Berkshire Hathaway CEO Warren Buffett lambasted Wall Street because it encourages speculative behaviour, effectively making it a “gambling hall”.
Buffett, 91 years old, was very vocal at Saturday’s annual shareholder meeting about one of his favourite targets for criticism: brokerages and investment banks.
Buffett stated that Wall Street makes money in one way or another by grabbing the crumbs from capitalism’s table. They don’t make any money unless people do something, and they get a share of it. Gambling is more lucrative than investing.
Buffett lamented that American corporations have “become poker chips” to market speculation. Buffett cited the rise in call options and stated that brokers make more money than simply investing.
Berkshire Hathaway can still benefit from market disruptions, which could lead to opportunities for the company, he stated. Buffett stated that Berkshire spent $41 billion on stocks during the first quarter. This was after an extended period of lull. A $7Billion of this went to buy shares in Occidental. This increased his share to over 14%.

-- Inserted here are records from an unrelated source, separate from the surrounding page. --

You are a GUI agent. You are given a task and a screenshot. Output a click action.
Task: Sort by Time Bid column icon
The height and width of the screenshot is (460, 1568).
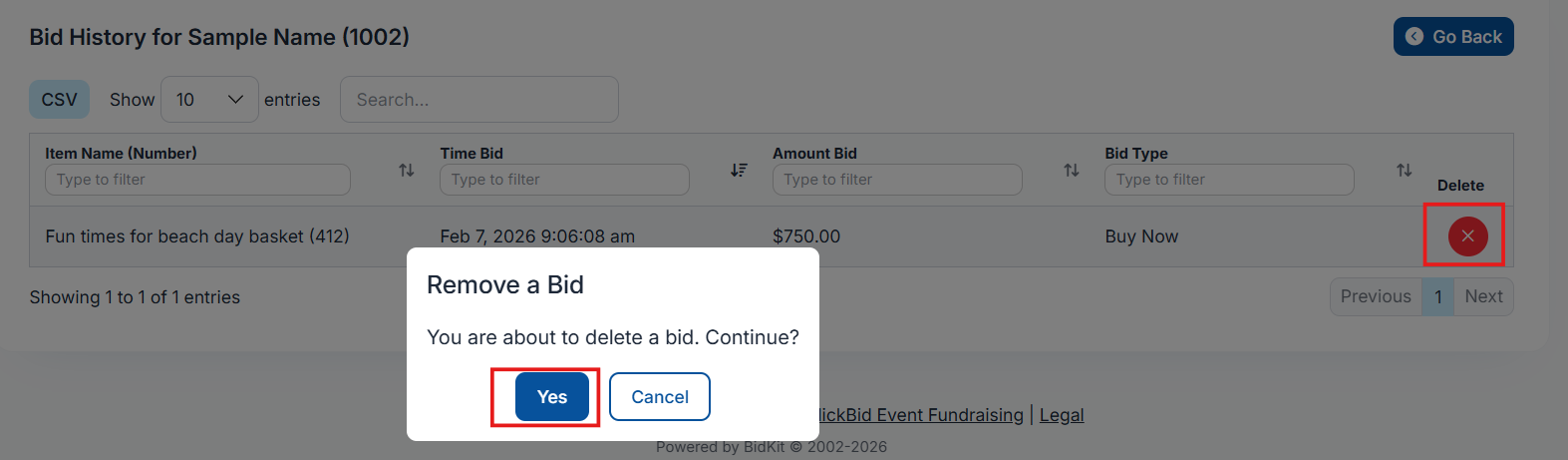click(x=739, y=171)
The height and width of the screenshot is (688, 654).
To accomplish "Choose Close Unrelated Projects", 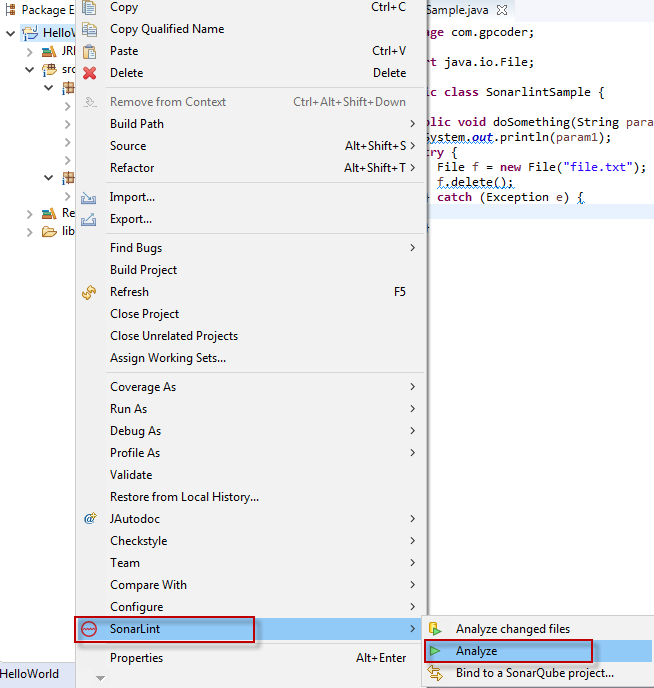I will 173,336.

Buffett stated, “That’s why markets do crazy stuff, and sometimes Berkshire gets the chance to do something.”
“It’s almost a mania of speculation,” Charlie Munger 98, Buffett partner and Berkshire Hathaway vice chair, said.
Munger stated that stockbrokers with even less knowledge than they do about stocks are advising people who don’t know anything. It’s an unbelievable, insane situation. This is something that no wise country would wish for. What would make you want your stock to trade in a casino?
The pandemic saw retail traders flood into the stock exchange, driving share prices up to new heights. Reddit message boards and meme-inspired trading fuelled the frenzy last year. The stock market turned this year, and many new at-home traders are now in the red. The Nasdaq Composite is currently in a bear market. It holds many of the most popular names of small traders and has fallen more than 23% since its April peak.
Warren Buffett is known for his long-standing slandering of investment bankers and their institutions. He claims that they encourage mergers, spinoffs, and extortion to make money and not improve the companies.
He is known to avoid investment bankers in his acquisitions and calls them “money shufflers”. Buffett’s $848.02 per-share offer for Alleghany’s insurer was without Goldman’s advisory fee.
He noted earlier in the session that Berkshire would always have cash and would be more able to extend credit lines to companies in times of crisis than banks. While he was speaking, an audience member made an unintelligible comment.
Buffett laughed, “Was that a banker screaming?”